• WHAT TO WORK ON:
Would you please copy each line below that includes the string "will"?

Stored data entries:

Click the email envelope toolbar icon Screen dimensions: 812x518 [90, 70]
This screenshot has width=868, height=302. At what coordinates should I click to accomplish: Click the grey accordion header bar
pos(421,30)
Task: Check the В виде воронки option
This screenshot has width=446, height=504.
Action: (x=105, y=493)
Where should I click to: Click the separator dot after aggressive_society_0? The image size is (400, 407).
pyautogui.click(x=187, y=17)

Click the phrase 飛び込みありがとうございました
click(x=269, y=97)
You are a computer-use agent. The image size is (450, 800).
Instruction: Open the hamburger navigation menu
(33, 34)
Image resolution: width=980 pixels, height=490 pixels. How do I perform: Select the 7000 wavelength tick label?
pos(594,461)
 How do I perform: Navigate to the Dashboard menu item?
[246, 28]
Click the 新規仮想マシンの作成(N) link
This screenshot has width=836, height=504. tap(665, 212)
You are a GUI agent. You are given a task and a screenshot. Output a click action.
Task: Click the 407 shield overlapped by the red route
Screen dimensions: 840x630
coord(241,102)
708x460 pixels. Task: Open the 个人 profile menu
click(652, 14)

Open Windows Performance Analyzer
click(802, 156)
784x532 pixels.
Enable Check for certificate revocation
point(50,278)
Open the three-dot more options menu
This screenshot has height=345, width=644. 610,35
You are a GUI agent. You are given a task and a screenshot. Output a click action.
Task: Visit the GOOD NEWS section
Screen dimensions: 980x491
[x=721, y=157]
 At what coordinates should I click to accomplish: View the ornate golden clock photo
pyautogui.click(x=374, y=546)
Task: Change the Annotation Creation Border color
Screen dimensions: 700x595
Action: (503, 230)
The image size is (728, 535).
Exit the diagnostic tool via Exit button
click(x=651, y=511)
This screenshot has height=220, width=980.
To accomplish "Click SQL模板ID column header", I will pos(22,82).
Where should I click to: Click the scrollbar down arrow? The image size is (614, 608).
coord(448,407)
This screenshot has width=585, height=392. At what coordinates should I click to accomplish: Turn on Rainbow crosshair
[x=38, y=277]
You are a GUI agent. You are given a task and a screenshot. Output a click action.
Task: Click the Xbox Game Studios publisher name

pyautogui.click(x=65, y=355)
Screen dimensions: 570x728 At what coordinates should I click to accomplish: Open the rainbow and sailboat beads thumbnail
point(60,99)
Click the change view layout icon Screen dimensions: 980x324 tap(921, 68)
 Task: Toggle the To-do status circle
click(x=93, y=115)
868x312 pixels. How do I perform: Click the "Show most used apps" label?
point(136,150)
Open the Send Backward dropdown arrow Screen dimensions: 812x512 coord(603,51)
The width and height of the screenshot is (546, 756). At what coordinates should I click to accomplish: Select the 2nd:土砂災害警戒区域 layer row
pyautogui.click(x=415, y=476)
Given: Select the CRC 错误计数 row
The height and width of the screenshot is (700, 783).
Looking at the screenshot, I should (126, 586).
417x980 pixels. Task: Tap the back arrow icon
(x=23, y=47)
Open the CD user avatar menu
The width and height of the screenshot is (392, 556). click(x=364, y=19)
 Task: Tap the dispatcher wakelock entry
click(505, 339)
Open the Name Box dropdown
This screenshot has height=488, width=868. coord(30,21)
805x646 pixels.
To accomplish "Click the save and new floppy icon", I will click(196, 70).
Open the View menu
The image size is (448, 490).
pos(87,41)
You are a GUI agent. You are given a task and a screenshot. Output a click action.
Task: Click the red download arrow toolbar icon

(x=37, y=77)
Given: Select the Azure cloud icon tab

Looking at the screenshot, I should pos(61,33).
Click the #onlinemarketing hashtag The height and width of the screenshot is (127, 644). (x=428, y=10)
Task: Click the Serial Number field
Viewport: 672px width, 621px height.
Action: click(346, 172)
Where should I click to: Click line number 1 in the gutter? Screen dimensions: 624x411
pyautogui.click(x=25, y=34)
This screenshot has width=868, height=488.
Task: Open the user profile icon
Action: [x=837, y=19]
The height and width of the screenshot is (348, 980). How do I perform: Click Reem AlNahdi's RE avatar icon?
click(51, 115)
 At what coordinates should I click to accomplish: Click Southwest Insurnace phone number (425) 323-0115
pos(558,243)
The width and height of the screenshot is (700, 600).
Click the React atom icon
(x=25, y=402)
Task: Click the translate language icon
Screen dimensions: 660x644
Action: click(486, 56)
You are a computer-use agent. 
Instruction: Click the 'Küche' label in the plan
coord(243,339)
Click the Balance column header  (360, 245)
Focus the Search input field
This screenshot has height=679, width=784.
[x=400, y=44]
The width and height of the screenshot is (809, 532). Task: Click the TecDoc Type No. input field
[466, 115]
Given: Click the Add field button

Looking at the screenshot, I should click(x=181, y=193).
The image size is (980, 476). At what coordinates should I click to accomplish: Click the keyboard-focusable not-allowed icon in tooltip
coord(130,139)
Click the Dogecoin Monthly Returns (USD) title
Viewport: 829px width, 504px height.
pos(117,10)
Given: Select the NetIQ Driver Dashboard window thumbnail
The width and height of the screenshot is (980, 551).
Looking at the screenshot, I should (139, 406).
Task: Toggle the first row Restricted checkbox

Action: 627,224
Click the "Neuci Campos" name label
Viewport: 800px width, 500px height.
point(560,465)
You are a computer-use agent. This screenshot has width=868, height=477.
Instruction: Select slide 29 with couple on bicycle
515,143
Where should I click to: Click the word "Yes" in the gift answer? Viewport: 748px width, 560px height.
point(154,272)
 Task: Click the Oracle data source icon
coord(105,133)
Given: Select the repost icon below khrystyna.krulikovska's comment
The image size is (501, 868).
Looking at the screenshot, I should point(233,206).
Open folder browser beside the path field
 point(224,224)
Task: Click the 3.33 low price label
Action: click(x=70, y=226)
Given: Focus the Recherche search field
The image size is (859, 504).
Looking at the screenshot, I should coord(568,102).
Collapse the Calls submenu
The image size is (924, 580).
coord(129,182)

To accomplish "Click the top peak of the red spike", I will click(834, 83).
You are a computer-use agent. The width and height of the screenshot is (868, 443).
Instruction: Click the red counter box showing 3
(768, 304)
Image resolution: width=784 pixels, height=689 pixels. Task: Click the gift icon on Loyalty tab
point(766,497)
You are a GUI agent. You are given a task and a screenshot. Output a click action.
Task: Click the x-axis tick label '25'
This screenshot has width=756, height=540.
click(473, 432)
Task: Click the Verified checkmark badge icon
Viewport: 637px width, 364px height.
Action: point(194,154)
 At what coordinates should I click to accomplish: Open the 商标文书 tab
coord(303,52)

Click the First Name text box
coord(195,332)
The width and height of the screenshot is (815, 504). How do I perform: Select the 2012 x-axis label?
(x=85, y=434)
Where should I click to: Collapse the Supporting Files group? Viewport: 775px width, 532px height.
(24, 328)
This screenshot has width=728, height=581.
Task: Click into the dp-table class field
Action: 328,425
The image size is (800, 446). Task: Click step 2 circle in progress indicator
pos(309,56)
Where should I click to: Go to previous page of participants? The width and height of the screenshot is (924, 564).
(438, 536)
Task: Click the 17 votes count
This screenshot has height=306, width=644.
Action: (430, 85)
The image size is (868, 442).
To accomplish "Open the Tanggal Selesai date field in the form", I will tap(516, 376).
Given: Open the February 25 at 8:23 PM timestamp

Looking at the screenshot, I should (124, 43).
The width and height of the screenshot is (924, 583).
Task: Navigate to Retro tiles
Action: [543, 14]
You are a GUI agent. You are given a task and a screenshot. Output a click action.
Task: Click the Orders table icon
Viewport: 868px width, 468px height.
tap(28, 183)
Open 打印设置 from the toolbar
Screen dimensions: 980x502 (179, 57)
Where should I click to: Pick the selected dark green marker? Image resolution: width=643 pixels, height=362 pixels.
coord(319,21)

• RESPONSE AREA:
To accomplish "Click SQL模板ID column header", I will pos(22,82).
To accomplish "Click the save and new floppy icon", I will click(196, 70).
To accomplish "Click the top peak of the red spike", I will click(834, 83).
To accomplish "Open the Tanggal Selesai date field in the form", I will tap(516, 376).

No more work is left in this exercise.